연습 과제:
아래 목록의 맨 첫 줄부터 "click(x=132, y=169)"가 들어 있는 줄까지, 그 줄도 포함해서 글자 하나 바꾸지 말고 그대로 옮겨 적으세요.

[데이터 기록]
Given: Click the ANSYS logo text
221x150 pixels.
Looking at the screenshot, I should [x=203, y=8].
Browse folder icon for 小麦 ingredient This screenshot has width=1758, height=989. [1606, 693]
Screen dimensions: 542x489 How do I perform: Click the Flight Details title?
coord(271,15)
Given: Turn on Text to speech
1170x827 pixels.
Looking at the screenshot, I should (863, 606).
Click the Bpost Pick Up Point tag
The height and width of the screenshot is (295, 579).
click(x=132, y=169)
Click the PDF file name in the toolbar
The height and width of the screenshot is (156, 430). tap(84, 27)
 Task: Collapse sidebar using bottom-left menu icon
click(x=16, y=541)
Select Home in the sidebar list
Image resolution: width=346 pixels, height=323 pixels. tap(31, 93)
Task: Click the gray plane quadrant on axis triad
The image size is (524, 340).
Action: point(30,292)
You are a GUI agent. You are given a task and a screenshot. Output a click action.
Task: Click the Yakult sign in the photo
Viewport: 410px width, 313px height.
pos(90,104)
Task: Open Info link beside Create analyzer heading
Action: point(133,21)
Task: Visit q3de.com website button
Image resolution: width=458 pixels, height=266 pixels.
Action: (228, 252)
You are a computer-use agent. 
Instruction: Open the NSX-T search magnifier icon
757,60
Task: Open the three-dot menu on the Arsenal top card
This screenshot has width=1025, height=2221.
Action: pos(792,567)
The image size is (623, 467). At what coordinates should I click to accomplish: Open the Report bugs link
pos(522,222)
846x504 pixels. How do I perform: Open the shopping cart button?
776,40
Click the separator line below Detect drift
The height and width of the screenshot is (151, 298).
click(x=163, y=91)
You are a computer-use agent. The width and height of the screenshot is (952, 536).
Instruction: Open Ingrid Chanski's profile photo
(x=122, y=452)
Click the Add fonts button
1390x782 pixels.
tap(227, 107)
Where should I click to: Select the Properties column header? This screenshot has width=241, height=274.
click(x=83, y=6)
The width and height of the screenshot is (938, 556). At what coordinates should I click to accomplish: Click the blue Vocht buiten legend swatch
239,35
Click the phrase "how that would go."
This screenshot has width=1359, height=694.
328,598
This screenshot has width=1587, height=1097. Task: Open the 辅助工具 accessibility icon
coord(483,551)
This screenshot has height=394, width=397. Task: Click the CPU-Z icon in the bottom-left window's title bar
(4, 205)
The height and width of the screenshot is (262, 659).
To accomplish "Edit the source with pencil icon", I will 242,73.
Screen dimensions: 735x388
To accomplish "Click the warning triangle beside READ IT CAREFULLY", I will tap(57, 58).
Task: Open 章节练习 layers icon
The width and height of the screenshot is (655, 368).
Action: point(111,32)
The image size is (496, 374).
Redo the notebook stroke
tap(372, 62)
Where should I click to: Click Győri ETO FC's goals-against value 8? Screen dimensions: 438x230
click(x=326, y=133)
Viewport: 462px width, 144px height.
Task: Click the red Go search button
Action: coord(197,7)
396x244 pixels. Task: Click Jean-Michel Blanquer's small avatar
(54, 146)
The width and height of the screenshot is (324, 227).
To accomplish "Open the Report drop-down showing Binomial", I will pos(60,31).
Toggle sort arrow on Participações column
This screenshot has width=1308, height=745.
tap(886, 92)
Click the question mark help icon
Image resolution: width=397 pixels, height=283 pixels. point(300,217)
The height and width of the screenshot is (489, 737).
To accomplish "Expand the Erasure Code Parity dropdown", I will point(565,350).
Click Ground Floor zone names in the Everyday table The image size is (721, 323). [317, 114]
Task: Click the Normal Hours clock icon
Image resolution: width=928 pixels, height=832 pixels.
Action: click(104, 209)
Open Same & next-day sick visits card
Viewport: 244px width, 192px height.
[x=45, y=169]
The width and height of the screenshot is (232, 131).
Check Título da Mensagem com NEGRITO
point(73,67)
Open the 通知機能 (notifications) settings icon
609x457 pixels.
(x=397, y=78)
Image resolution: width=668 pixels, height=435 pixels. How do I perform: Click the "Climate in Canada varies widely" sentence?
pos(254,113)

정답:
Given: Click the ANSYS logo text
221x150 pixels.
Looking at the screenshot, I should [x=203, y=8].
Browse folder icon for 小麦 ingredient This screenshot has width=1758, height=989. [1606, 693]
Screen dimensions: 542x489 How do I perform: Click the Flight Details title?
coord(271,15)
Given: Turn on Text to speech
1170x827 pixels.
Looking at the screenshot, I should (863, 606).
Click the Bpost Pick Up Point tag
The height and width of the screenshot is (295, 579).
click(x=132, y=169)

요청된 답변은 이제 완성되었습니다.